YOUR TASK — Each record below must be returned exactly as shown.

***** RECORDS

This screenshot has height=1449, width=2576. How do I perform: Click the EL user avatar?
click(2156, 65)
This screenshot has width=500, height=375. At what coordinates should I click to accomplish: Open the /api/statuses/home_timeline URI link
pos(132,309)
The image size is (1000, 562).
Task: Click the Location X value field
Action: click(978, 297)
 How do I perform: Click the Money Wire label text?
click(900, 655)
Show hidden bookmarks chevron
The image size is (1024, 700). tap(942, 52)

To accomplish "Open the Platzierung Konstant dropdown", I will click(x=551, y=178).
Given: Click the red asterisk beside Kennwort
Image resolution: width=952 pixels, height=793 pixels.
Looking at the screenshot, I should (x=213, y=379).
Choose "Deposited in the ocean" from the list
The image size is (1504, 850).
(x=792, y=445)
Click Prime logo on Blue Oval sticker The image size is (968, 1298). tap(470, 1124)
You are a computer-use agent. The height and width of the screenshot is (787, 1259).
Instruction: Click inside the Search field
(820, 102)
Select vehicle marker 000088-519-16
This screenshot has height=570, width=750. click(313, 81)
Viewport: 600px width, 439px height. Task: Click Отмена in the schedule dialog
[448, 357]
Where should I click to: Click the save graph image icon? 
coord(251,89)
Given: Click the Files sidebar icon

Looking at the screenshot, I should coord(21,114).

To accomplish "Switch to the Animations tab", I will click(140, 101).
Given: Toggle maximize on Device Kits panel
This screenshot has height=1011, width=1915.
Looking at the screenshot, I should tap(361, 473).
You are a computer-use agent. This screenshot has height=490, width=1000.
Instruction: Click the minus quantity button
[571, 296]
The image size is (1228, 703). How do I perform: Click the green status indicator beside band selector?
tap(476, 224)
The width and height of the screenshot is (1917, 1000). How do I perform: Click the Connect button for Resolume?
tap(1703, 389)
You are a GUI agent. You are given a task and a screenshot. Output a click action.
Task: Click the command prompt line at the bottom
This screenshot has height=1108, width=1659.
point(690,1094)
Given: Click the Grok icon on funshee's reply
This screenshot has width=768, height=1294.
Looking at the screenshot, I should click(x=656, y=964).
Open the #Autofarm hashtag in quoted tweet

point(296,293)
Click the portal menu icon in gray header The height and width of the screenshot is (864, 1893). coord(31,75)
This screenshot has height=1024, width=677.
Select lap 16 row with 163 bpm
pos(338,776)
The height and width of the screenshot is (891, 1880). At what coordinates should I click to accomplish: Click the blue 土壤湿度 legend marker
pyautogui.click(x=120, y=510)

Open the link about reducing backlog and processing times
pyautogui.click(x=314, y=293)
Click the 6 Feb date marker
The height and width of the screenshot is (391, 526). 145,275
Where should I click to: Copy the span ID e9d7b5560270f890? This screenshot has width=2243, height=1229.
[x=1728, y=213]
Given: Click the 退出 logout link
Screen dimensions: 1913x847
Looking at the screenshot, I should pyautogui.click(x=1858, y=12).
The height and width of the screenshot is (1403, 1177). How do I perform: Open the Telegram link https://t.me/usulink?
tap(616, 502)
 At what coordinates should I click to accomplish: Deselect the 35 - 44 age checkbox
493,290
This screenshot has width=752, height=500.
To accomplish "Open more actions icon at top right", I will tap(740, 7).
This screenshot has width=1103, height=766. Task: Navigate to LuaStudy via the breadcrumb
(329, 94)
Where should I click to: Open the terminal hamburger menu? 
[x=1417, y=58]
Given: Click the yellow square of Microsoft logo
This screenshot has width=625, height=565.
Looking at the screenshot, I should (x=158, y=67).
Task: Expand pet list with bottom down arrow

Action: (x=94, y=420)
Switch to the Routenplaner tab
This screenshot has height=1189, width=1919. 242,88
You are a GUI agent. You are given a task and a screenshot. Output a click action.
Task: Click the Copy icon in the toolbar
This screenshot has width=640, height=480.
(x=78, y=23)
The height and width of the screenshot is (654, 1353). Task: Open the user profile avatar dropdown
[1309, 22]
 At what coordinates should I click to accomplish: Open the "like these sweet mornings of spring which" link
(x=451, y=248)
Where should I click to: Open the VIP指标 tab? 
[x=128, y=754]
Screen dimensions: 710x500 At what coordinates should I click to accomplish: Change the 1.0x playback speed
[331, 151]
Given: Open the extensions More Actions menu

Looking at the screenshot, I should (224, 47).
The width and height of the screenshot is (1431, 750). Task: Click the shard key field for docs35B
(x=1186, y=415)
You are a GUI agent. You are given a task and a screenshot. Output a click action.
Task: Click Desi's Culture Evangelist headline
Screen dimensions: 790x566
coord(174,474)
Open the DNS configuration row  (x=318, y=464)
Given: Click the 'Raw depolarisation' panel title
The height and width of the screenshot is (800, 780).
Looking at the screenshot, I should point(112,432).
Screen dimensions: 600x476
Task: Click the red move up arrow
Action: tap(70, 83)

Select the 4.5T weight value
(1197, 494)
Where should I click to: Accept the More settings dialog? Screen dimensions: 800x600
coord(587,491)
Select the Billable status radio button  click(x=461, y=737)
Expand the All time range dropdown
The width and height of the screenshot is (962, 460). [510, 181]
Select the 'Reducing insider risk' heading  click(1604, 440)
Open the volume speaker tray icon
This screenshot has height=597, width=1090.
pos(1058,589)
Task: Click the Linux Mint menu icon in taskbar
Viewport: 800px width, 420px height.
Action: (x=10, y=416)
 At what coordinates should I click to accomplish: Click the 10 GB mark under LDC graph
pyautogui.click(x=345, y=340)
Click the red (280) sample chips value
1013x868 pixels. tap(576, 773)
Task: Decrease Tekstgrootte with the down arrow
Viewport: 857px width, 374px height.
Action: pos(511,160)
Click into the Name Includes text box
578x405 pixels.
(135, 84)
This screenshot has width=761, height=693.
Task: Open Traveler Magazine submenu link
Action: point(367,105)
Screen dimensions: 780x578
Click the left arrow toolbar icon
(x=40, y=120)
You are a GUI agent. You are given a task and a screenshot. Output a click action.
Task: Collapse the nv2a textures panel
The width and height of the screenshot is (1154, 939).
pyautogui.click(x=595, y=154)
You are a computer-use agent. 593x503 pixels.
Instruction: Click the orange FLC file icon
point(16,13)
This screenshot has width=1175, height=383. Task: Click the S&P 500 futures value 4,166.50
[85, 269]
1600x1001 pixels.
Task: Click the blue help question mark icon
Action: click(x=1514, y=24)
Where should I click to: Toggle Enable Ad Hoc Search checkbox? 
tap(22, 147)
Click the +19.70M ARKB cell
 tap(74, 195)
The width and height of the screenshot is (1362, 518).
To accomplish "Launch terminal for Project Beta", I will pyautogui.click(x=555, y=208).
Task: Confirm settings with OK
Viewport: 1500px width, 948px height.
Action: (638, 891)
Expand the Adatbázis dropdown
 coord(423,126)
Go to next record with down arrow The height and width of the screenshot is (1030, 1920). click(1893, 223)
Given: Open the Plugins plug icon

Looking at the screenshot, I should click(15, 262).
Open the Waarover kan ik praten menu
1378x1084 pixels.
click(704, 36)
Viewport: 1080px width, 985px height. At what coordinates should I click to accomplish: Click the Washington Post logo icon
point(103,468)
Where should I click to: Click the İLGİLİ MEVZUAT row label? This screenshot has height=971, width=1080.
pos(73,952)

**********

TASK RESULT —
This screenshot has height=1449, width=2576. How do I perform: Click the EL user avatar?
click(2156, 65)
This screenshot has width=500, height=375. At what coordinates should I click to accomplish: Open the /api/statuses/home_timeline URI link
pos(132,309)
The image size is (1000, 562).
Task: Click the Location X value field
Action: click(978, 297)
 How do I perform: Click the Money Wire label text?
click(900, 655)
Show hidden bookmarks chevron
The image size is (1024, 700). tap(942, 52)

To accomplish "Open the Platzierung Konstant dropdown", I will click(x=551, y=178).
Given: Click the red asterisk beside Kennwort
Image resolution: width=952 pixels, height=793 pixels.
Looking at the screenshot, I should (x=213, y=379).
Choose "Deposited in the ocean" from the list
The image size is (1504, 850).
(x=792, y=445)
Click Prime logo on Blue Oval sticker The image size is (968, 1298). tap(470, 1124)
You are a computer-use agent. The height and width of the screenshot is (787, 1259).
Instruction: Click inside the Search field
(820, 102)
Select vehicle marker 000088-519-16
This screenshot has height=570, width=750. click(313, 81)
Viewport: 600px width, 439px height. Task: Click Отмена in the schedule dialog
[448, 357]
Where should I click to: Click the save graph image icon? 
coord(251,89)
Given: Click the Files sidebar icon

Looking at the screenshot, I should coord(21,114).

To accomplish "Switch to the Animations tab", I will click(140, 101).
Given: Toggle maximize on Device Kits panel
This screenshot has height=1011, width=1915.
Looking at the screenshot, I should tap(361, 473).
You are a computer-use agent. This screenshot has height=490, width=1000.
Instruction: Click the minus quantity button
[571, 296]
The image size is (1228, 703). How do I perform: Click the green status indicator beside band selector?
tap(476, 224)
The width and height of the screenshot is (1917, 1000). How do I perform: Click the Connect button for Resolume?
tap(1703, 389)
You are a GUI agent. You are given a task and a screenshot. Output a click action.
Task: Click the command prompt line at the bottom
This screenshot has height=1108, width=1659.
point(690,1094)
Given: Click the Grok icon on funshee's reply
This screenshot has width=768, height=1294.
Looking at the screenshot, I should click(x=656, y=964).
Open the #Autofarm hashtag in quoted tweet

point(296,293)
Click the portal menu icon in gray header The height and width of the screenshot is (864, 1893). coord(31,75)
This screenshot has height=1024, width=677.
Select lap 16 row with 163 bpm
pos(338,776)
The height and width of the screenshot is (891, 1880). At what coordinates should I click to accomplish: Click the blue 土壤湿度 legend marker
pyautogui.click(x=120, y=510)

Open the link about reducing backlog and processing times
pyautogui.click(x=314, y=293)
Click the 6 Feb date marker
The height and width of the screenshot is (391, 526). 145,275
Where should I click to: Copy the span ID e9d7b5560270f890? This screenshot has width=2243, height=1229.
[x=1728, y=213]
Given: Click the 退出 logout link
Screen dimensions: 1913x847
Looking at the screenshot, I should pyautogui.click(x=1858, y=12).
The height and width of the screenshot is (1403, 1177). How do I perform: Open the Telegram link https://t.me/usulink?
tap(616, 502)
 At what coordinates should I click to accomplish: Deselect the 35 - 44 age checkbox
493,290
This screenshot has width=752, height=500.
To accomplish "Open more actions icon at top right", I will tap(740, 7).
This screenshot has width=1103, height=766. Task: Navigate to LuaStudy via the breadcrumb
(329, 94)
Where should I click to: Open the terminal hamburger menu? 
[x=1417, y=58]
Given: Click the yellow square of Microsoft logo
This screenshot has width=625, height=565.
Looking at the screenshot, I should (x=158, y=67).
Task: Expand pet list with bottom down arrow

Action: (x=94, y=420)
Switch to the Routenplaner tab
This screenshot has height=1189, width=1919. 242,88
You are a GUI agent. You are given a task and a screenshot. Output a click action.
Task: Click the Copy icon in the toolbar
This screenshot has width=640, height=480.
(x=78, y=23)
The height and width of the screenshot is (654, 1353). Task: Open the user profile avatar dropdown
[1309, 22]
 At what coordinates should I click to accomplish: Open the "like these sweet mornings of spring which" link
(x=451, y=248)
Where should I click to: Open the VIP指标 tab? 
[x=128, y=754]
Screen dimensions: 710x500 At what coordinates should I click to accomplish: Change the 1.0x playback speed
[331, 151]
Given: Open the extensions More Actions menu

Looking at the screenshot, I should (224, 47).
The width and height of the screenshot is (1431, 750). Task: Click the shard key field for docs35B
(x=1186, y=415)
You are a GUI agent. You are given a task and a screenshot. Output a click action.
Task: Click Desi's Culture Evangelist headline
Screen dimensions: 790x566
coord(174,474)
Open the DNS configuration row  (x=318, y=464)
Given: Click the 'Raw depolarisation' panel title
The height and width of the screenshot is (800, 780).
Looking at the screenshot, I should point(112,432).
Screen dimensions: 600x476
Task: Click the red move up arrow
Action: tap(70, 83)

Select the 4.5T weight value
(1197, 494)
Where should I click to: Accept the More settings dialog? Screen dimensions: 800x600
coord(587,491)
Select the Billable status radio button  click(x=461, y=737)
Expand the All time range dropdown
The width and height of the screenshot is (962, 460). [510, 181]
Select the 'Reducing insider risk' heading  click(1604, 440)
Open the volume speaker tray icon
This screenshot has height=597, width=1090.
pos(1058,589)
Task: Click the Linux Mint menu icon in taskbar
Viewport: 800px width, 420px height.
Action: (x=10, y=416)
 At what coordinates should I click to accomplish: Click the 10 GB mark under LDC graph
pyautogui.click(x=345, y=340)
Click the red (280) sample chips value
1013x868 pixels. tap(576, 773)
Task: Decrease Tekstgrootte with the down arrow
Viewport: 857px width, 374px height.
Action: pos(511,160)
Click into the Name Includes text box
578x405 pixels.
(135, 84)
This screenshot has width=761, height=693.
Task: Open Traveler Magazine submenu link
Action: point(367,105)
Screen dimensions: 780x578
Click the left arrow toolbar icon
(x=40, y=120)
You are a GUI agent. You are given a task and a screenshot. Output a click action.
Task: Collapse the nv2a textures panel
The width and height of the screenshot is (1154, 939).
pyautogui.click(x=595, y=154)
You are a computer-use agent. 593x503 pixels.
Instruction: Click the orange FLC file icon
point(16,13)
This screenshot has width=1175, height=383. Task: Click the S&P 500 futures value 4,166.50
[85, 269]
1600x1001 pixels.
Task: Click the blue help question mark icon
Action: click(x=1514, y=24)
Where should I click to: Toggle Enable Ad Hoc Search checkbox? 
tap(22, 147)
Click the +19.70M ARKB cell
 tap(74, 195)
The width and height of the screenshot is (1362, 518).
To accomplish "Launch terminal for Project Beta", I will pyautogui.click(x=555, y=208).
Task: Confirm settings with OK
Viewport: 1500px width, 948px height.
Action: (638, 891)
Expand the Adatbázis dropdown
 coord(423,126)
Go to next record with down arrow The height and width of the screenshot is (1030, 1920). click(1893, 223)
Given: Open the Plugins plug icon

Looking at the screenshot, I should click(15, 262).
Open the Waarover kan ik praten menu
1378x1084 pixels.
click(704, 36)
Viewport: 1080px width, 985px height. At what coordinates should I click to accomplish: Click the Washington Post logo icon
point(103,468)
Where should I click to: Click the İLGİLİ MEVZUAT row label? This screenshot has height=971, width=1080.
pos(73,952)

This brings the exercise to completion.